FFT Cuda - Githubissues

edouardoyallon commented 9 years ago

Hi,

The most difficult function could be the FFT:

http://docs.nvidia.com/cuda/cufft/#multi-dimensional
FFT can segfault a lot due to constraints such as dimension along you want to apply it and mini batch
It needs to be as fast as possible

Should we make a function specific to 1D, 2D,... or should we keep it like fft(x,k) in MATLAB style?

Help requested on that.

lostanlen commented 9 years ago

Hi,

Being able to choose the subscript is essential to the algorithm. In 1d:

time scattering operates on the first subscript
1d space scattering operates on the second subscript (cf Mathieu)
frequency scattering operates on the second subscript when the audio file is not "chunked" into windows, on the third subscript where there is chunking
octave scattering operates on the fourth subscript if there is chunking, on the third chunking if there is no chunking.

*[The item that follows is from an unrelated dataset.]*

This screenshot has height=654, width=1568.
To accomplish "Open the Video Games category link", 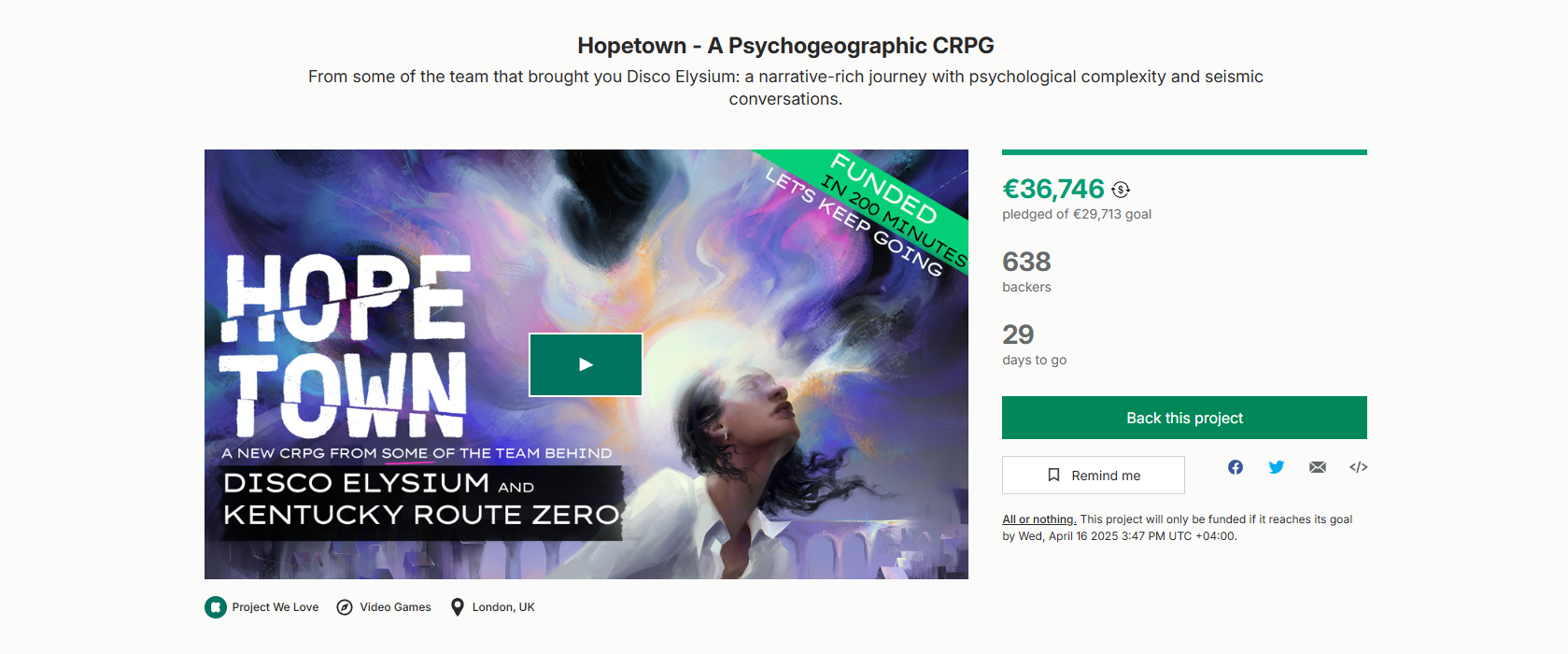I will point(395,607).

As regards 2d scattering, I believe the only use case is dimensions [1 2].

So I wouldn't mind having two separate methods for FFT (1d and 2d). I would mind a lot if performing 1d FFT along the first, second, third, fourth dimensions would be in four different branches of the code. Then again, is fft2d faster than two 1d ffts applied sequentially ? (memory allocation concerns put apart).

Numeric types : it is crucial to have FFT R2C (real-to-complex) and IFFT C2C (complex-to-complex). Our signals are real in spatial domain but complex in the Fourier domain.

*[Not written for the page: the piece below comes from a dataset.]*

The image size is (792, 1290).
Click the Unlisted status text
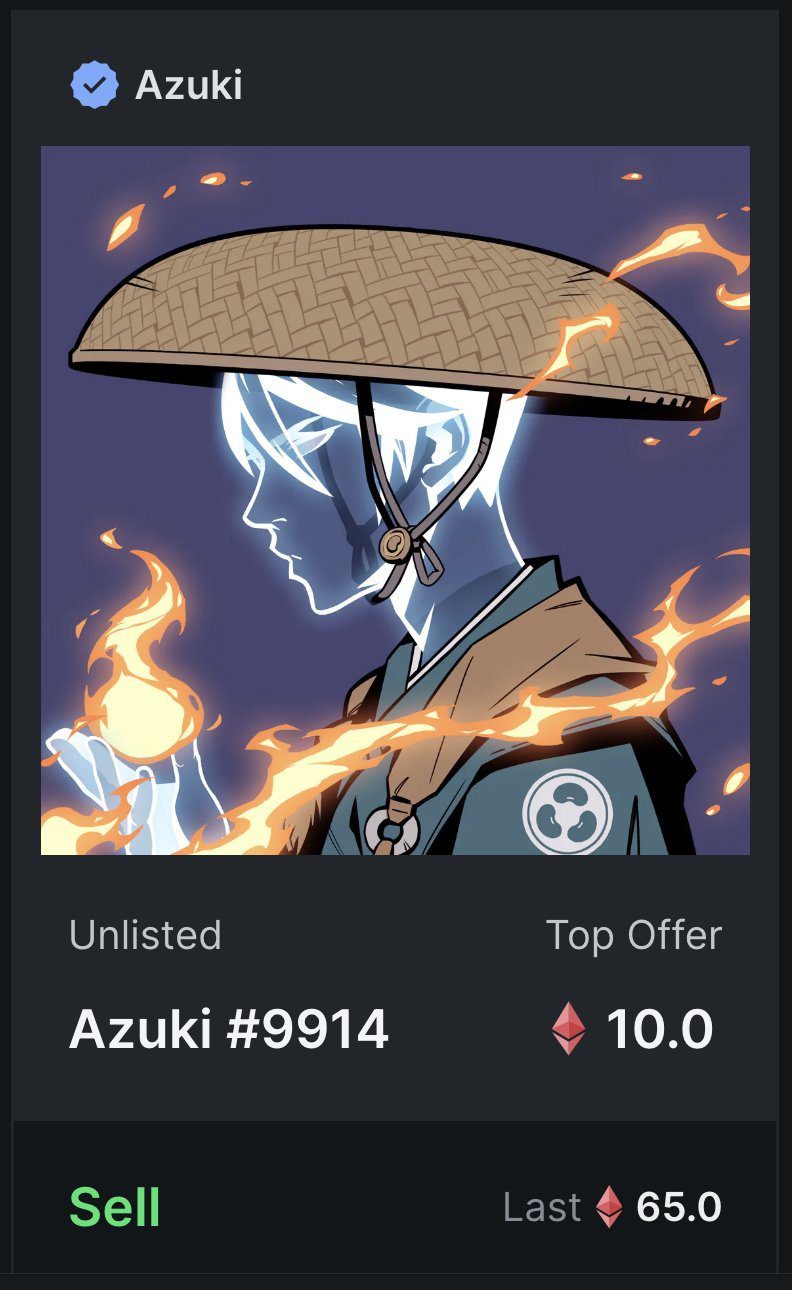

Finally, an API for cufftXtSetCallback() should be available, to avoid the performance cost of creating an FFTW plan (``cuFFTMakePlan()) each time we process a signal with the same scattering architecture.

FFT can segfault a lot due to constraints such as dimension along you want to apply it and mini batch

Can you elaborate ?

edouardoyallon commented 9 years ago

Being able to choose the subscript is essential to the algorithm. In 1d:

time scattering operates on the first subscript

1d space scattering operates on the second subscript (cf Mathieu)

frequency scattering operates on the second subscript when the audio file is not "chunked" into > windows, on the third subscript where there is chunking

octave scattering operates on the fourth subscript if there is chunking, on the third chunking if there is > no chunking.

Fair enough. But if it appears that by chance we can optimise those routines, that would be great to do it.(or to think of it), but let's make simple and follow the "fft(x,k)" then.

As regards 2d scattering, I believe the only use case is dimensions [1 2].

Yeah.

So I wouldn't mind having two separate methods for FFT (1d and 2d). I would mind a lot if performing 1d FFT along the first, second, third, fourth dimensions would be in four different branches of the code. They should be merged, but also optimised to feed that to a CUDA classifier(i.e. deepnet based on CUDA).

Then again, is fft2d faster than two 1d ffts applied sequentially ? (memory allocation concerns put apart).

I don't know. I think it could be slightly slower, yet, in the torch setting, there are many ways to avoid memory allocation so that could be fine.

Numeric types : it is crucial to have FFT R2C (real-to-complex) and IFFT C2C (complex-to-complex). Our signals are real in spatial domain but complex in the Fourier domain.

Yeah, that's implemented. We do not need C2R however.

Finally, an API for cufftXtSetCallback() should be available, to avoid the performance cost of creating an FFTW plan (``cuFFTMakePlan()) each time we process a signal with the same scattering architecture.

I was thinking to hardcode it, and build all those functions each time we load the software. What do you think?

FFT can segfault a lot due to constraints such as dimension along you want to apply it and mini batch Can you elaborate ?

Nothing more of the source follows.